To determine whether the increased protein was due to the enhanced transcription, the investigators examined the expression of IFNG and its transcription factor TBX-21 by real time PCR. The expression of both TBX-21 and IFNG was significantly increased in PTSD samples compared with the control samples, suggesting that the transcription of IFNG might be enhanced in PTSD.
The authors also provide evidence that multiple epigenetic mechanisms and miRNAs can influence the expression of proinflammatory genes. As a proof, they demonstrate that the expression of IL-12 and IFNG could be influenced by multiple epigenetic mechanisms (histone methylation, DNA methylation) and by miRNAs.
In a 2018 review Suzanne Yang M.D., Gary H. Wynn, M.D., Robert J. Ursano, M.D wrote that The notable heterogeneity of the PTSD diagnosis suggests that biologically homogeneous groups – “biotypes” – might exist as PTSD subtypes and might respond to different treatments, as we are now finding with depression. However, no validated biological measures or laboratory tests currently exist to confirm the diagnosis of PTSD, to monitor disease progression, to assess treatment response, or to select appropriate treatments for particular individuals.

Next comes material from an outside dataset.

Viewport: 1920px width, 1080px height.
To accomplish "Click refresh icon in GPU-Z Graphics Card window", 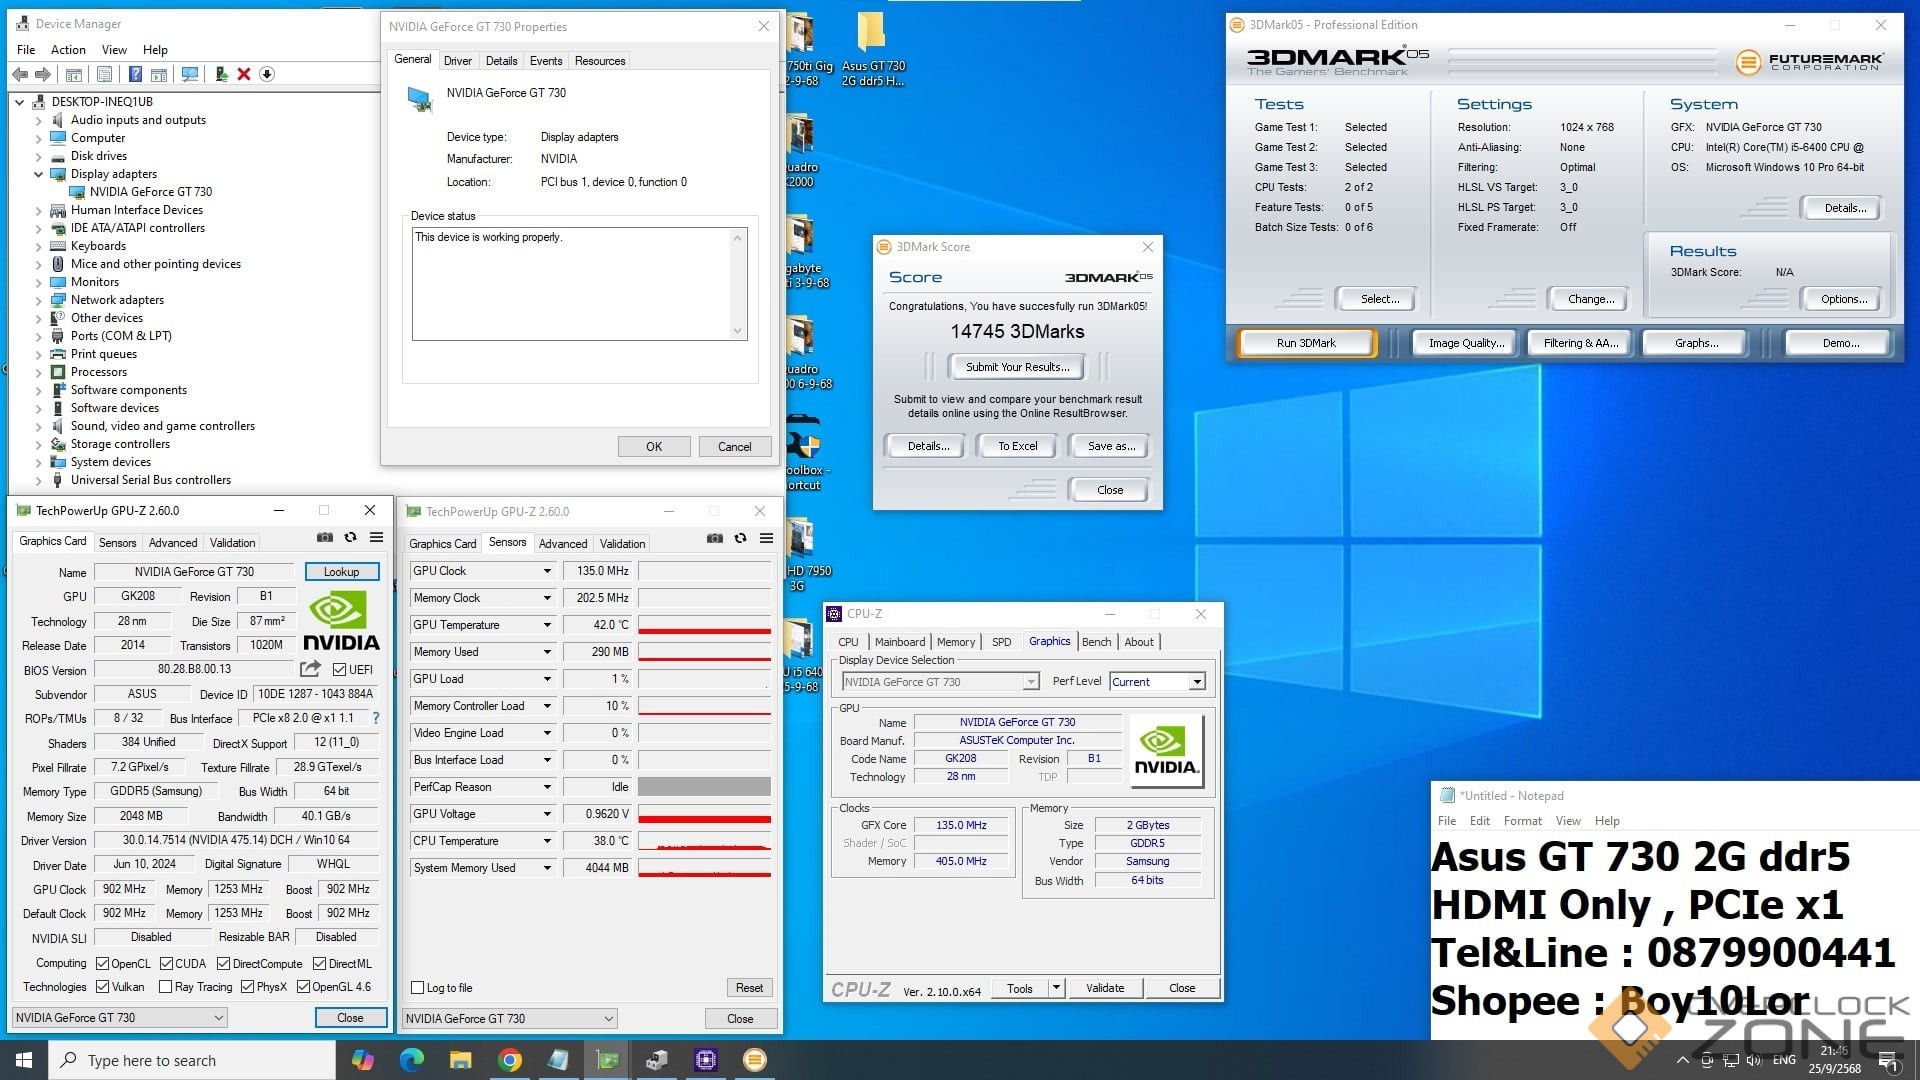I will pyautogui.click(x=350, y=537).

As per blood-based biomarkers the authors of this review summarize some biological markers identified in earlier investigations. This includes heart rate, electrodermal response (skin conductance), cortisol levels, and glucocorticoid receptor (GR) density in peripheral blood cells.
Thus, they list some of the most important along these lines: a) Decreased cortisol reactivity to an experimental stressor; b) High pre-exposure GR number in peripheral blood mononuclear cells and T-cell sensitivity to glucocorticoids for PTSD participants without depression; c) Elevation of cortisol and corticotropin-releasing hormone (CRH) concentrations in cerebrospinal fluid when compared with healthy controls; d) Some evidence suggesting that PTSD diagnosis is associated with significantly lower plasma BDNF, although BDNF may be elevated early in the course of illness, decreasing with time.
The authors conclude in the context of the biological characteristics of PTSD, it is challenging to extract relevant findings for practical application. The identification of reliable and accurate PTSD biomarkers will be a substantial breakthrough for improving clinical care.